Was kostet es, einen Erdbohrer zu leihen?
Der Hand-Erdbohrer mit 150 mm kostet bei Mietluke ab 7 € pro Tag, der Benzin-Erdbohrer für eine Person ab 33 € und der Zweimann-Profibohrer ab 39 €, alles inklusive Mehrwertsteuer. Für drei Tage zahlen Sie beim Einmannbohrer ab 74,25 €, für eine Woche ab 150,15 €. Der Paketversand kostet 5,99 € und entfällt ab 39,99 € Mietpreis.
Welchen Erdbohrer brauche ich für Zaunpfosten?
Für Zaunpfosten mit Einschlaghülse oder Bodenhülse reicht der Hand-Erdbohrer im Sandboden. Sobald Sie mehr als zehn Pfosten setzen oder in Beton gründen, nehmen Sie den Einmann-Benzinbohrer mit 200 mm Schnecke. In Lehm, altem Bauschutt oder bei Pfosten für Sichtschutz mit Windlast ist der Zweimann-Bohrer mit 250 oder 300 mm die sichere Wahl.
Wie tief bohrt ein Erdbohrer?
Die Schnecken der Benzinbohrer sind für die übliche Tiefe von Pfostenlöchern und Punktfundamenten ausgelegt, also frostfrei bis rund 80 cm. Sie bohren in Etappen und heben die Schnecke zwischendurch an, um das Erdreich auszuwerfen.
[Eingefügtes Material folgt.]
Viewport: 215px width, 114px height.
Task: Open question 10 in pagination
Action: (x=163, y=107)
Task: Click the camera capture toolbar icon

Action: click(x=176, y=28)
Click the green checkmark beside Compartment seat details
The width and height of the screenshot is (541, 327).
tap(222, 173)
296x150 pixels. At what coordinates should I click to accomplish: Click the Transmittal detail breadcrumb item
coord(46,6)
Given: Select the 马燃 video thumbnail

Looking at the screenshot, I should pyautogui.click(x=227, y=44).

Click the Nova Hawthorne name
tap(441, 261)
Der Hand-Erdbohrer ist 110 cm lang und kommt entsprechend flacher. Für einen Brunnen brauchen Sie das Brunnenbohr-Set mit Verlängerungen.
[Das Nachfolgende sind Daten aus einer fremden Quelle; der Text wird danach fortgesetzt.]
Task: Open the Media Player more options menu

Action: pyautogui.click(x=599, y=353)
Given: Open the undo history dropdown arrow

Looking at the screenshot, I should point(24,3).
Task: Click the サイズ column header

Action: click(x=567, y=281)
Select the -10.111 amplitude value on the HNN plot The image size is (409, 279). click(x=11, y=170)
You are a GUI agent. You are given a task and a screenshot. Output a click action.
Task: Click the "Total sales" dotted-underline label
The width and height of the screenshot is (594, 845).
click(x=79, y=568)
Kann ich einen Erdbohrer per Versand ausleihen?
Ja. Hand-Erdbohrer und Einmann-Benzinbohrer kommen als DHL-Paket in ganz Deutschland an, die Versandpauschale von 5,99 € entfällt ab 39,99 € Mietpreis. Der Zweimann-Bohrer geht wegen Gewicht und Rahmen per Spedition. Sie schicken das Gerät nach der Miete in derselben Verpackung zurück, das Etikett liegt bei.
Reicht ein Hand-Erdbohrer für meinen Garten?
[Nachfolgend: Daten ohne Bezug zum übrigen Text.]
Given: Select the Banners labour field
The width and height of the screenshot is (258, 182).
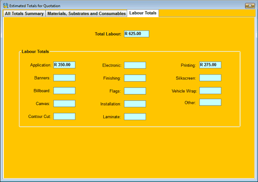Looking at the screenshot, I should coord(64,78).

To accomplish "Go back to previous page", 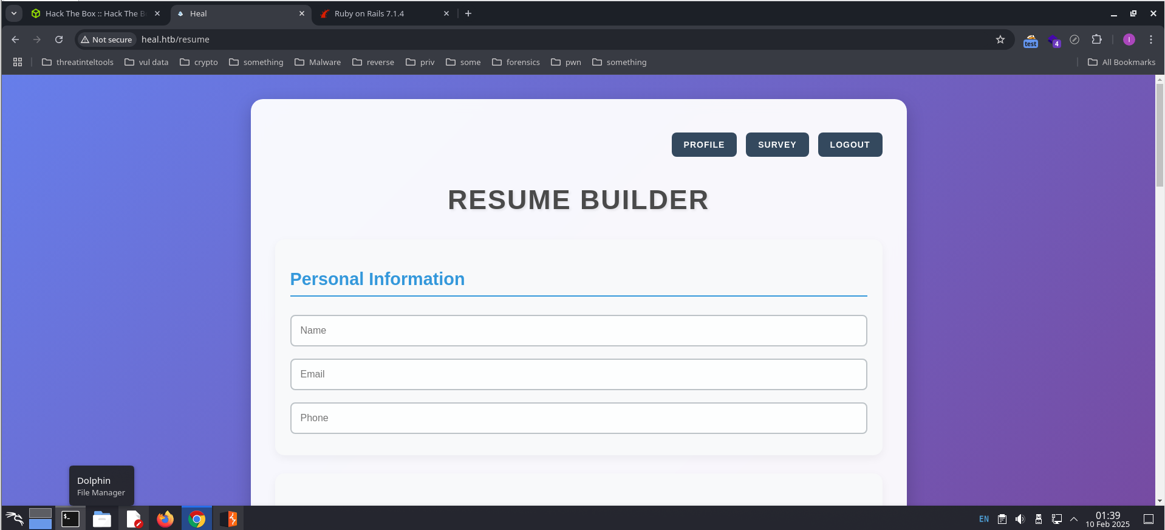I will pyautogui.click(x=15, y=40).
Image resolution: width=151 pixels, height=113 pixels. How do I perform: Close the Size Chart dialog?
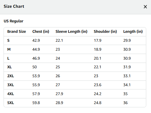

In lockerem Sand- oder Gartenboden schafft der Hand-Erdbohrer Pflanzlöcher, Löcher für Wäschespinne, Sonnenschirmhülse und einzelne Zaunpfähle ohne Mühe, die geformten Klingen verkanten nicht an kleinen Steinen. Bei verdichtetem Lehm, vielen Wurzeln oder mehr als einem Dutzend Löchern ist ein Benzin-Erdbohrer deutlich schneller und schont den Rücken.